Stored data entries:
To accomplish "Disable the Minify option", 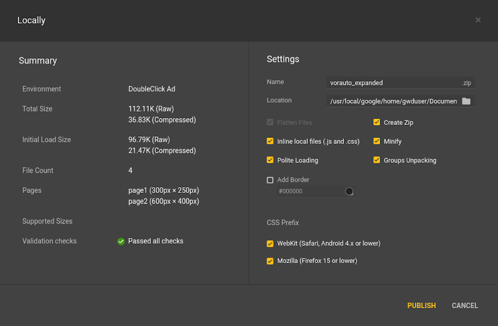I will 377,142.
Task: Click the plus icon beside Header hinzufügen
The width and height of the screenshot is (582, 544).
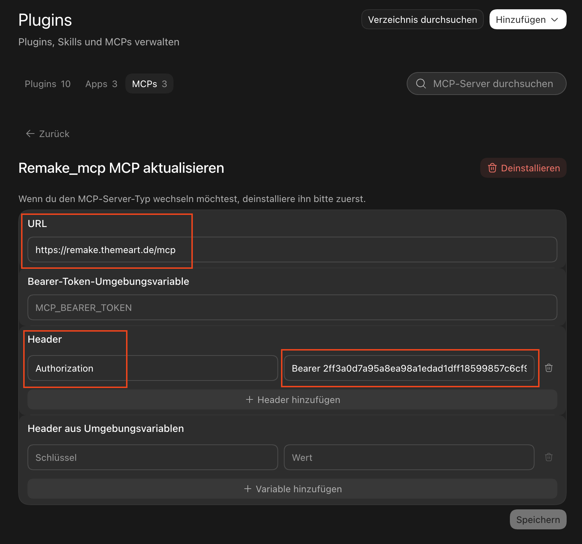Action: tap(250, 399)
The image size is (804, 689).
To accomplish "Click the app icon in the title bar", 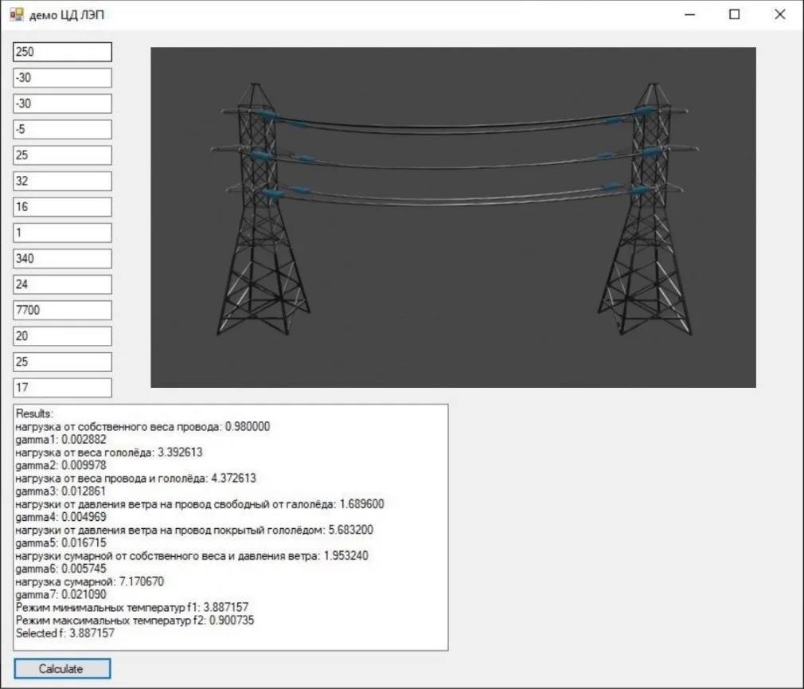I will [17, 14].
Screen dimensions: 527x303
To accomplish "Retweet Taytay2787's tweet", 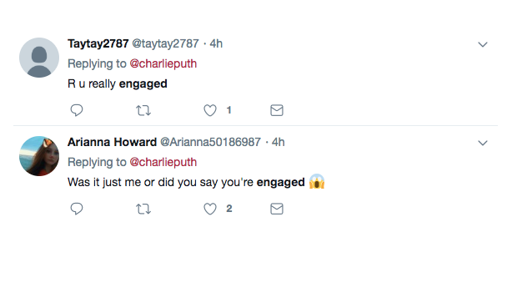I will [143, 110].
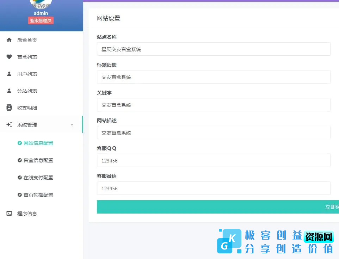Click the icon beside 首页轮播配置

click(x=20, y=195)
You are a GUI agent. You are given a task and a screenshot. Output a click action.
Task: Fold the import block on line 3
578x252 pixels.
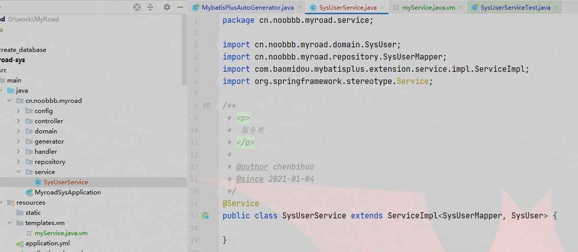218,45
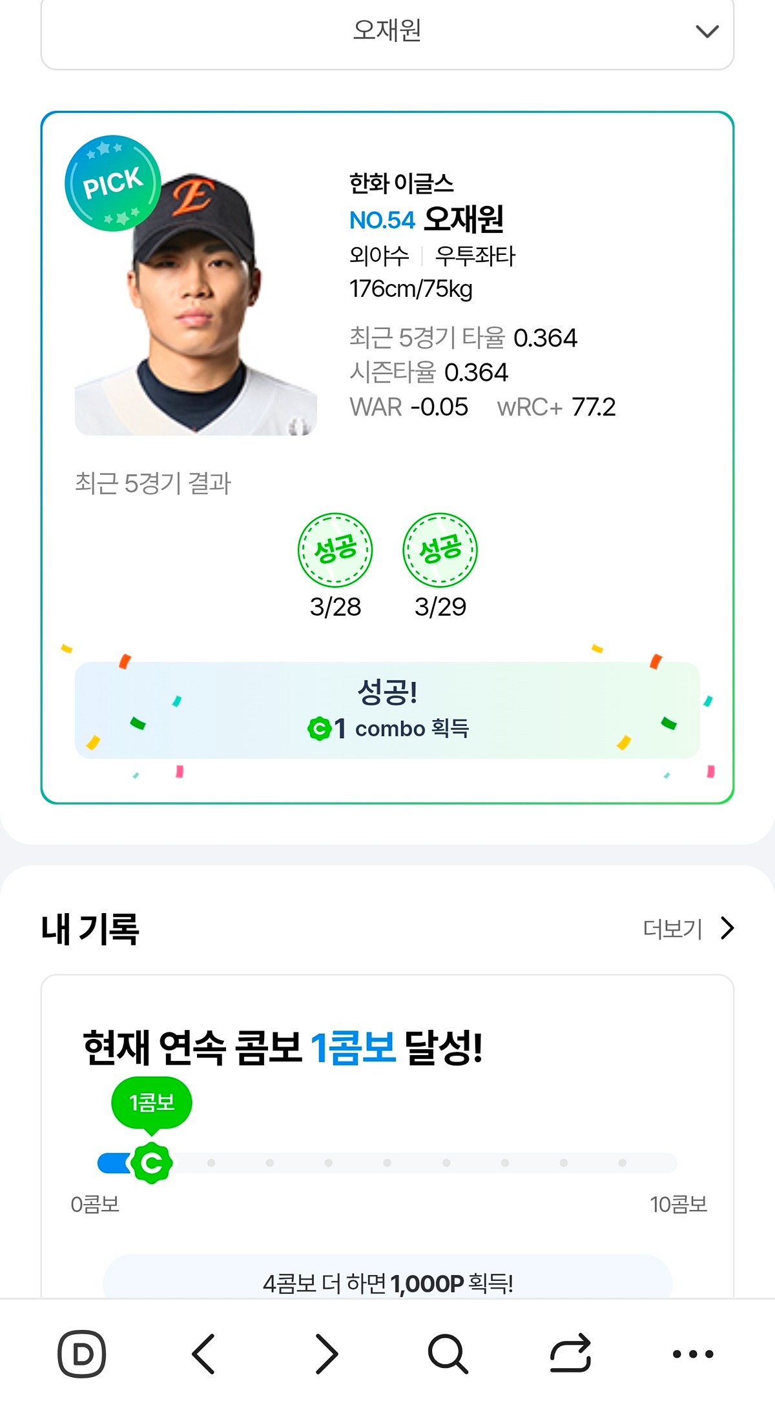
Task: Tap the green PICK badge
Action: point(112,183)
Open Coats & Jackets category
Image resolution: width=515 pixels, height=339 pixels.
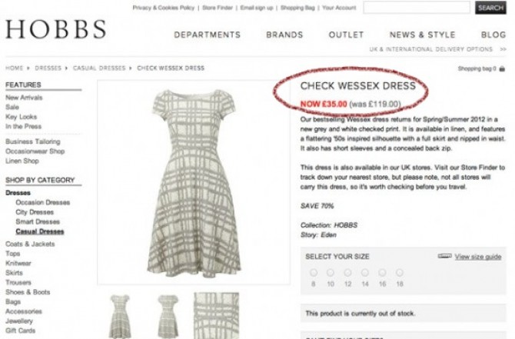tap(30, 244)
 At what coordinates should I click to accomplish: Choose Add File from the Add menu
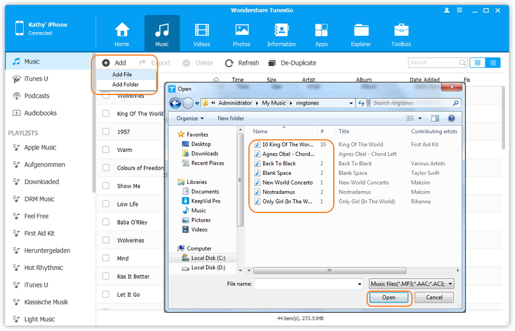click(x=122, y=74)
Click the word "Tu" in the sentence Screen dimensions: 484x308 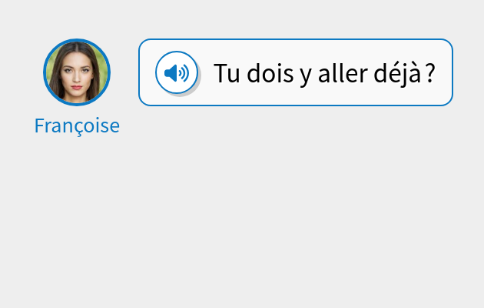[x=227, y=73]
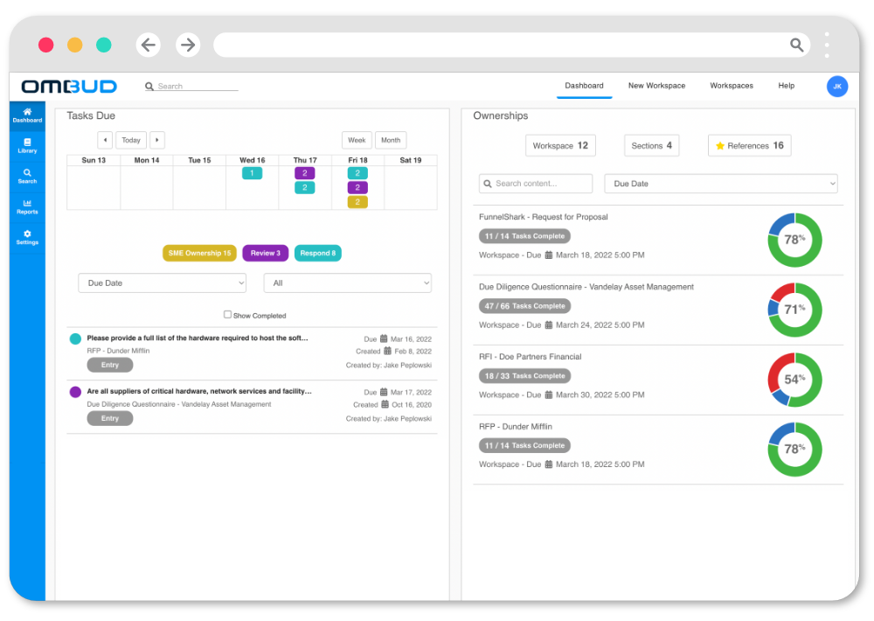
Task: Click the browser back arrow
Action: pos(149,45)
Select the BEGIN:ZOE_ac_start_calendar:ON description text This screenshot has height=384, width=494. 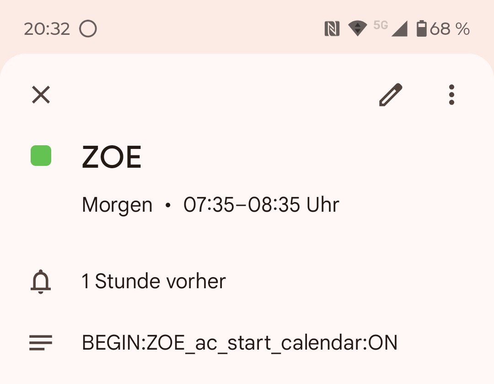point(239,343)
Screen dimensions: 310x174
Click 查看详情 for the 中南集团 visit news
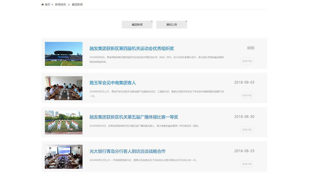[247, 95]
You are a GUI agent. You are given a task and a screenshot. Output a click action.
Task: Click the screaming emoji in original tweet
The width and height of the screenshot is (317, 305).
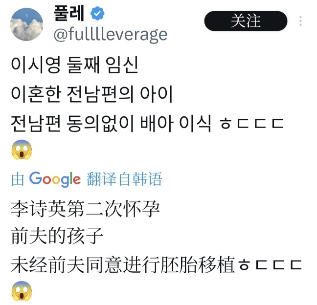[22, 150]
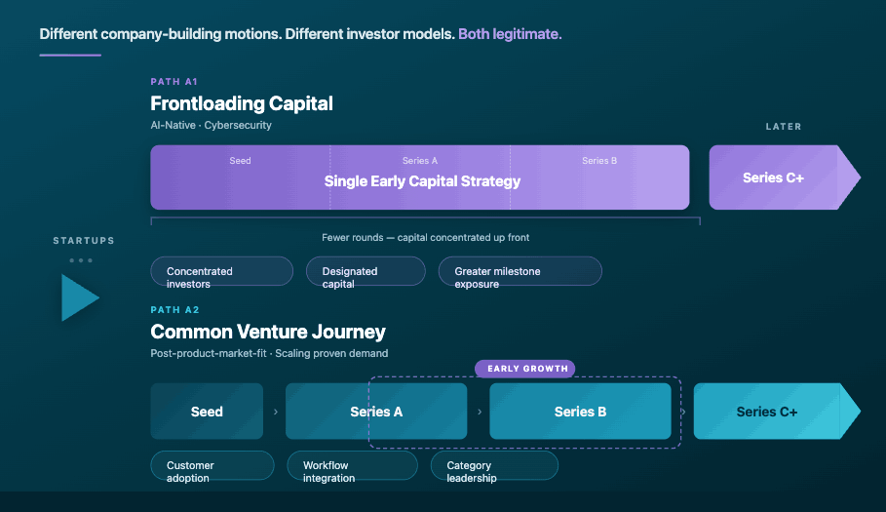Image resolution: width=886 pixels, height=512 pixels.
Task: Select the Series A box in Path A2
Action: point(376,412)
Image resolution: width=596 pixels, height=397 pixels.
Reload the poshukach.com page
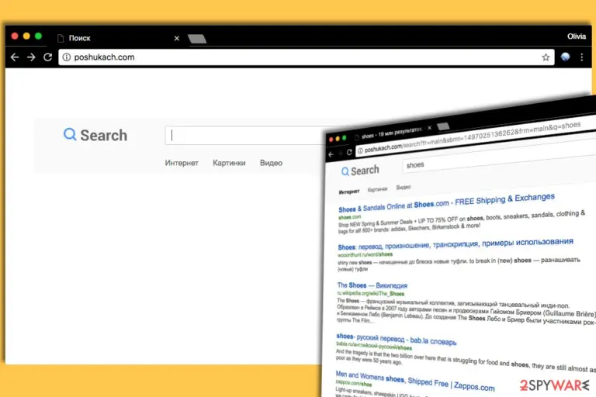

**DESCRIPTION OF THE TASK**
Go down the entries above from the line containing "Screen dimensions: 310x174" to the line containing "Task: Click the screaming" and write out each line exactly, leaving pictures out.

**RESULT**
Screen dimensions: 310x174
Click 查看详情 for the 中南集团 visit news
[247, 95]
You are a GUI agent. You are given a task and a screenshot. Output a click action.
Task: Click the screaming emoji in original tweet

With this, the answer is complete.